Preheat oven to 350 degrees F. Grease a 13x9 pan with nonstick baking spray, oil, or butter, then flour. Make sure to remove any excess flour.
Sift together flour and baking powder; set aside.
Cream together butter and coconut oil until light and fluffy on medium-high speed with an electric mixer. Slowly add sugar one cup at a time, making sure to fully incorporate each cup before adding another. Add eggs one at a time, making sure to fully incorporate each egg before adding another.
Pour milks and vanilla into measuring cup and whisk together with a fork. Add to butter and shortening mixture alternately with flour mixture, beginning and ending with dry ingredients.
Gently stir all ingredients until well combined, scraping down sides and bottom of bowl and making sure to have all ingredients mixed well.
Pour batter into prepared pan. Bake for 30 minutes, or until a toothpick or cake tester inserted in the center comes out clean.
Allow to cool for 5 minutes, then poke cake all over with a straw and pour half the can of sweetened condensed milk over the cake. Cover and place in fridge for one hour to absorb.

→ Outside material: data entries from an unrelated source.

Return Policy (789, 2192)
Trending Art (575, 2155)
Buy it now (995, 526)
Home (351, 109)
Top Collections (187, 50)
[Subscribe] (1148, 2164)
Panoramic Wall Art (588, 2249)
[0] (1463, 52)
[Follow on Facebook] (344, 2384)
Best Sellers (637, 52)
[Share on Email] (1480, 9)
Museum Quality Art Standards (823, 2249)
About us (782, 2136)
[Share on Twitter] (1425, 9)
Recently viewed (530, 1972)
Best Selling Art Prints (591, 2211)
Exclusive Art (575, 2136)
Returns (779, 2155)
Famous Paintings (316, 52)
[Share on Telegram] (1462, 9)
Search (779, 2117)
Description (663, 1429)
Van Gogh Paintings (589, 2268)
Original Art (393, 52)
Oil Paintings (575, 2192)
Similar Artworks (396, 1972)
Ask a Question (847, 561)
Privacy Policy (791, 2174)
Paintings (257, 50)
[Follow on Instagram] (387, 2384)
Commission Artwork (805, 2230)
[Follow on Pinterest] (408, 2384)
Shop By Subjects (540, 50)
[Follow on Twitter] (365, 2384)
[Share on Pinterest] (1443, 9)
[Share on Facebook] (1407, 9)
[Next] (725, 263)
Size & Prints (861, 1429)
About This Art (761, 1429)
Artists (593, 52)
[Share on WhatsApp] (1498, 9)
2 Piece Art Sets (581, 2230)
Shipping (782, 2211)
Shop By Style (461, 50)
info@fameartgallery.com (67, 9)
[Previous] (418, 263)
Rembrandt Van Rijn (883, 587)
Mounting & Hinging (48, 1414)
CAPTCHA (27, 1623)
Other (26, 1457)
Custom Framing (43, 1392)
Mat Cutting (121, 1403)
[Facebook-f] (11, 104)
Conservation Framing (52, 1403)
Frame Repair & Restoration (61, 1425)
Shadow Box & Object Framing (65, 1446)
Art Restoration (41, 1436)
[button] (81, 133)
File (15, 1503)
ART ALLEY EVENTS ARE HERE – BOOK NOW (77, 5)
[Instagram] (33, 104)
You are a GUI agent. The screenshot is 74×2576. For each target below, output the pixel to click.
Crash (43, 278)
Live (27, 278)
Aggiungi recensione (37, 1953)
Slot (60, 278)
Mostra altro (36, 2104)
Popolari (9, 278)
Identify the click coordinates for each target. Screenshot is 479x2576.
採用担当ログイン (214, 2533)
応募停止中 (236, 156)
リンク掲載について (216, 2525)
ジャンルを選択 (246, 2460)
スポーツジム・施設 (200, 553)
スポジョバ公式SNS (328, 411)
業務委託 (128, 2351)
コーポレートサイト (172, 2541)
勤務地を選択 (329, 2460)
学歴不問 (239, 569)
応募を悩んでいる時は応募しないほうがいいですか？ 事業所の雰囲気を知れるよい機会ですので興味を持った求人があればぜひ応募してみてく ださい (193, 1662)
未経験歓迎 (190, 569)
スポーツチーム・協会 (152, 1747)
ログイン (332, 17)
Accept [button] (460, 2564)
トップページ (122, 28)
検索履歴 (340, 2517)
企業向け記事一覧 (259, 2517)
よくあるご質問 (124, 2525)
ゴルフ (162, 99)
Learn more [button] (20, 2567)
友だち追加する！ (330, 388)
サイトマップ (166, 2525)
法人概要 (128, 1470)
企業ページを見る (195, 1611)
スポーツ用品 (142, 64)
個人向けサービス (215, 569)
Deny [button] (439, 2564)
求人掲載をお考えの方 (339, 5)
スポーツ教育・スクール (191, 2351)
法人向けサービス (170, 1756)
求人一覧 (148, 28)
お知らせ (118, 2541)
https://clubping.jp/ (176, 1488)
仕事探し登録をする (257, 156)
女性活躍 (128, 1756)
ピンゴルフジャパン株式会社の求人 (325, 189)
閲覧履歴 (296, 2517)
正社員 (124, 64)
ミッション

Meanwhile, combine ricotta cheese, mascarpone cheese and vanilla extract in a mixer bowl. Beat until smooth. Add powdered sugar and cinnamon, if using and mix until combined. Add reserved half can of sweetened condensed milk and mix again until combined.
Once cake has absorbed milk, spread cannoli topping evenly over cake. Top with pistachios or mini chocolate chips. Cover cake and allow to set in refrigerator for 2-3 hours. It should keep for 4-5 days.